+++ RECORDED INFORMATION +++
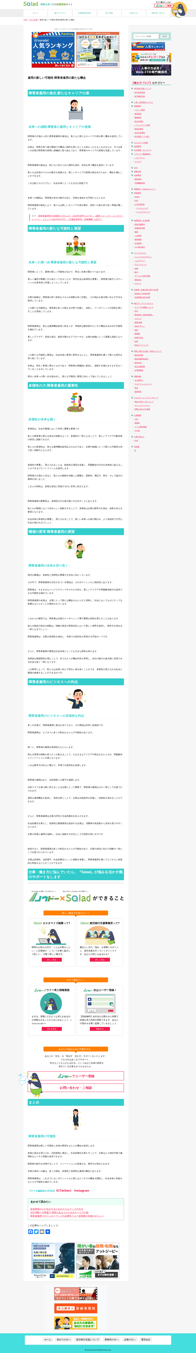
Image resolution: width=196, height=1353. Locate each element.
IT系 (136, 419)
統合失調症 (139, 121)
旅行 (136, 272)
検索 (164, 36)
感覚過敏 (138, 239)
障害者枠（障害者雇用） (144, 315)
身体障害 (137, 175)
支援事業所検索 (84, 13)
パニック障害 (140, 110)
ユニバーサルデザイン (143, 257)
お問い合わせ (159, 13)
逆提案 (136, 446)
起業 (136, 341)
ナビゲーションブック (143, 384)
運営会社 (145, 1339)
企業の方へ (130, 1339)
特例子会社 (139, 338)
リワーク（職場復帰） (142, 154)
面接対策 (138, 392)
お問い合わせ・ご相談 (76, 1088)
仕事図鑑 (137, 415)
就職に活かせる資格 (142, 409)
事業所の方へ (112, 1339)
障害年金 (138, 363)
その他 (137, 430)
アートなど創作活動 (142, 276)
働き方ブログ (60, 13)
+++
+++ RECORDED INFORMATION +++
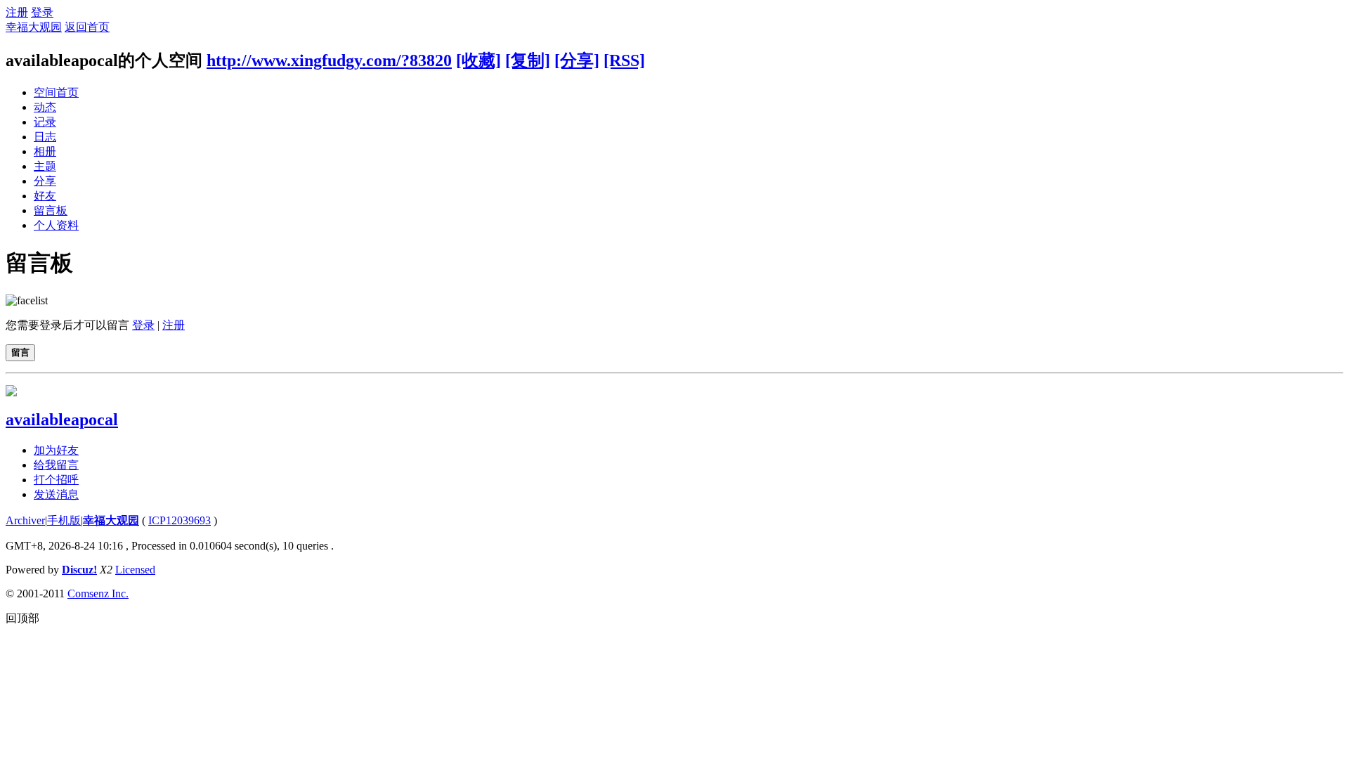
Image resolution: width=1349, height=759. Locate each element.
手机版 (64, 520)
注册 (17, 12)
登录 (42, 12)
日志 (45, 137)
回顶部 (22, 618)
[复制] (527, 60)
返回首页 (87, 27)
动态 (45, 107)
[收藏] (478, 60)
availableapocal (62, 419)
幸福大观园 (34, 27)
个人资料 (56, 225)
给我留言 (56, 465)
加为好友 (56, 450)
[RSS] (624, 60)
+++
■ **JOB**:
Give only the number of lines in the material above that contain the string "Image".

■ **WRITTEN ANSWER**:
2